1.21.0 · active · verified Fri Apr 10

The official Python client library for the Turbopuffer API, a serverless vector database designed for fast, low-cost vector search. It enables programmatic interaction with Turbopuffer services, including creating and managing namespaces, upserting vectors, and performing queries. The library is actively maintained with frequent releases, typically multiple minor versions per month.

Warnings

Install

Imports

Quickstart

This quickstart initializes the Turbopuffer client, creates or retrieves a namespace, upserts sample vectors with metadata, and then performs a simple query. Ensure the `TURBOPUFFER_API_KEY` environment variable is set for authentication.

import turbopuffer as tp
import os

# Ensure your API key is set as an environment variable (TURBOPUFFER_API_KEY)
api_key = os.environ.get('TURBOPUFFER_API_KEY', 'YOUR_API_KEY')

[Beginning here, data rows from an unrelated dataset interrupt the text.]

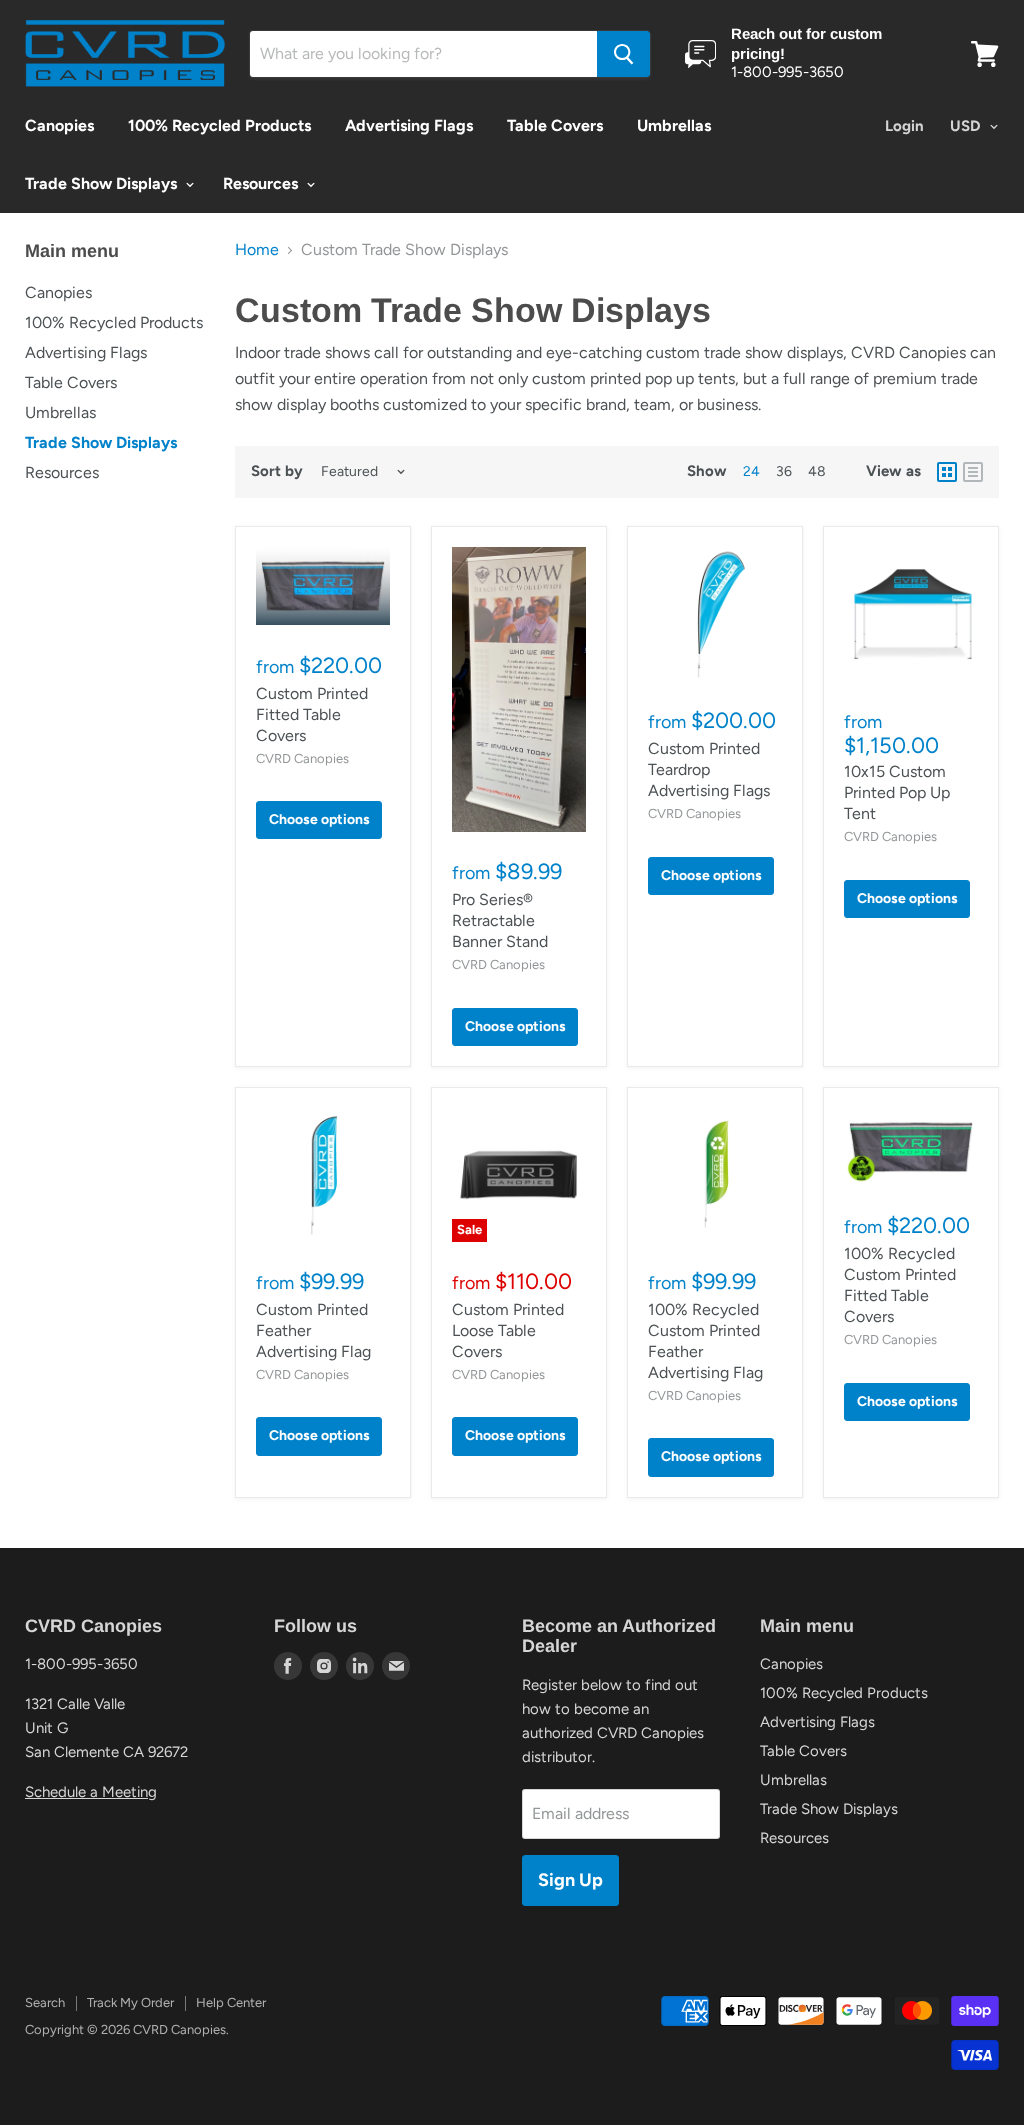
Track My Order (130, 2002)
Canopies (59, 125)
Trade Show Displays (103, 183)
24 (751, 471)
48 (817, 471)
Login (904, 126)
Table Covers (555, 125)
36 (784, 471)
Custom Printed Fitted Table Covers (312, 714)
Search (45, 2002)
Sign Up (570, 1880)
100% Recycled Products (219, 125)
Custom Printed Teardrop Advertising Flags (709, 769)
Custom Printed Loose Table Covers (508, 1330)
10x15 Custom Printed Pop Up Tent (897, 792)
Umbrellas (674, 125)
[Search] (623, 54)
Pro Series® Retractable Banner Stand (500, 920)
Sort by (277, 471)
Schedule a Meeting (91, 1792)
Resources (262, 183)
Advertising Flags (409, 125)
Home (257, 250)
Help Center (231, 2002)
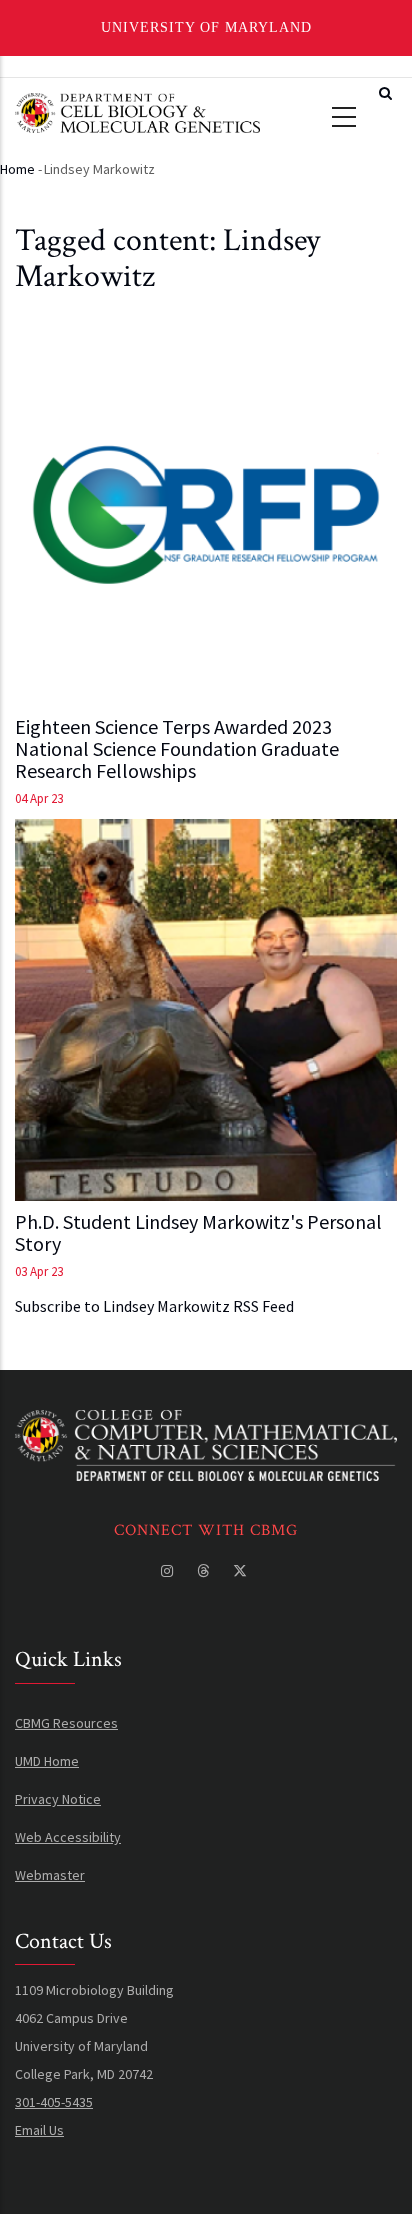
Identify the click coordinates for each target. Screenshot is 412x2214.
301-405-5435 (54, 2102)
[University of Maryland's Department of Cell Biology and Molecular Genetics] (206, 1424)
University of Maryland (206, 27)
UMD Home (47, 1761)
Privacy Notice (58, 1799)
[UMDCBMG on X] (242, 1571)
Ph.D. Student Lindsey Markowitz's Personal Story (198, 1233)
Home (17, 169)
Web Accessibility (68, 1837)
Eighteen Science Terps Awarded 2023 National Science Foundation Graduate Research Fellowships (177, 749)
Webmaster (50, 1875)
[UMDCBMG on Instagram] (169, 1571)
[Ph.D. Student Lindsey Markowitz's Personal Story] (206, 1010)
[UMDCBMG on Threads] (205, 1571)
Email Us (39, 2130)
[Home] (137, 110)
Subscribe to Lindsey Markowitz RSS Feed (154, 1306)
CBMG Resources (66, 1723)
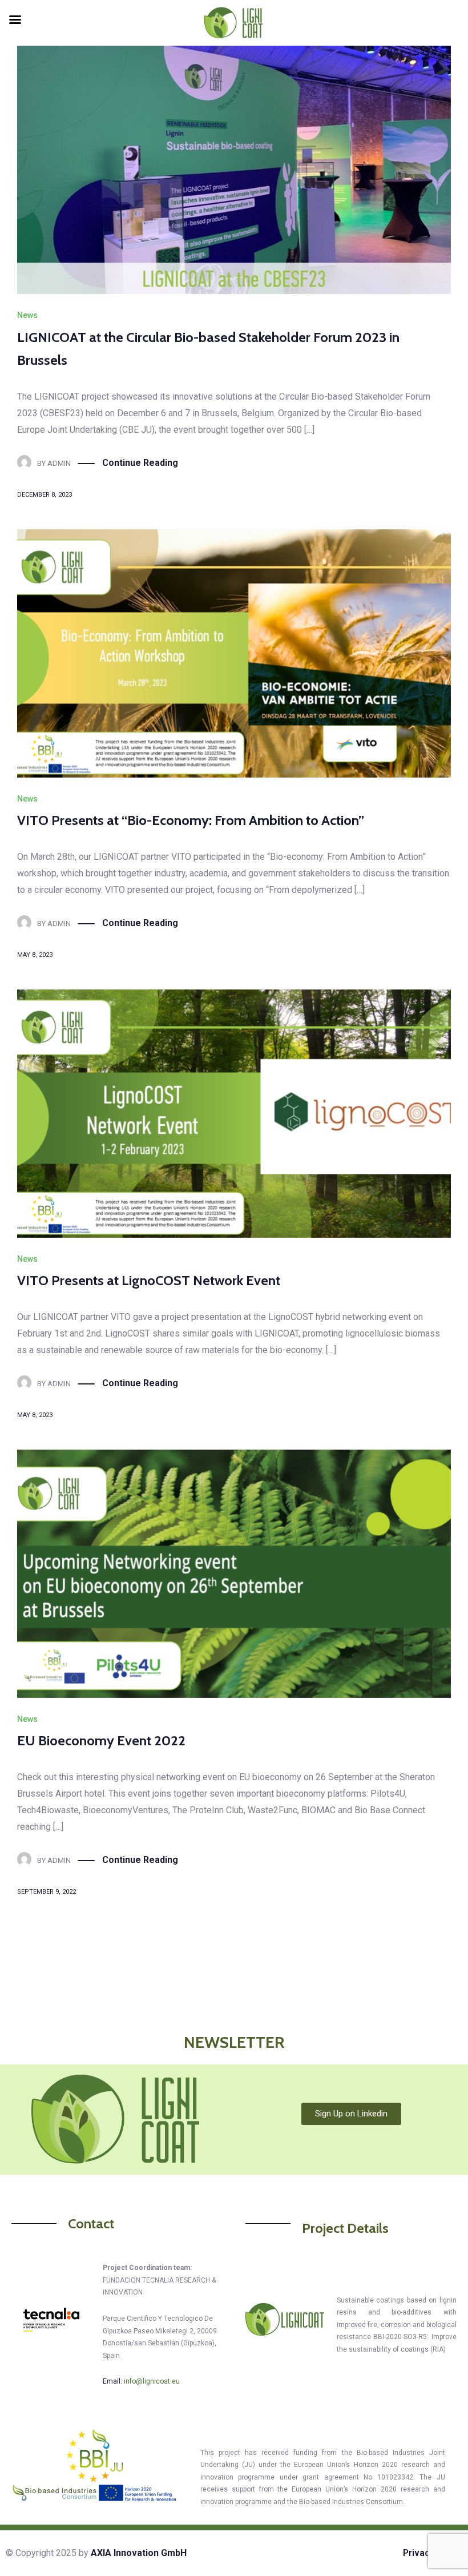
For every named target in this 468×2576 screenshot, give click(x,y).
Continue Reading (140, 462)
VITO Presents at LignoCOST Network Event (148, 1280)
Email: (141, 2381)
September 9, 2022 (46, 1891)
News (27, 315)
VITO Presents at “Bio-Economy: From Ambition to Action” (190, 820)
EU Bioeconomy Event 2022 (101, 1740)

if not api_key or api_key == 'YOUR_API_KEY':
    print("Warning: TURBOPUFFER_API_KEY environment variable not set. Using dummy key.")

tp.init(api_key=api_key)

namespace_name = "my_first_namespace"
# Creating a namespace (idempotent operation)
# You might get a 409 Conflict if it already exists, which is fine.
# The library's methods generally handle existing resources gracefully.
# For example, create_namespace will return the existing namespace if it already exists
# instead of raising an error.

try:
    namespace = tp.VectorDatabase.create_namespace(namespace_name)
    print(f"Namespace '{namespace_name}' created or retrieved successfully.")
except tp.APIStatusError as e:
    if e.status_code == 409:
        print(f"Namespace '{namespace_name}' already exists. Retrieving it.")
        namespace = tp.VectorDatabase.get_namespace(namespace_name)
    else:
        raise

# Upserting data
vectors = [[0.1, 0.2, 0.3], [0.4, 0.5, 0.6]]
ids = [1, 2]
metadata = [{'text': 'hello'}, {'text': 'world'}]

namespace.upsert(ids=ids, vectors=vectors, metadata=metadata)
print("Vectors upserted.")

# Querying data
query_vector = [0.11, 0.22, 0.33]
results = namespace.query(vector=query_vector, top_k=1)
print(f"Query results: {results.vectors[0]} with metadata {results.metadata[0]}.")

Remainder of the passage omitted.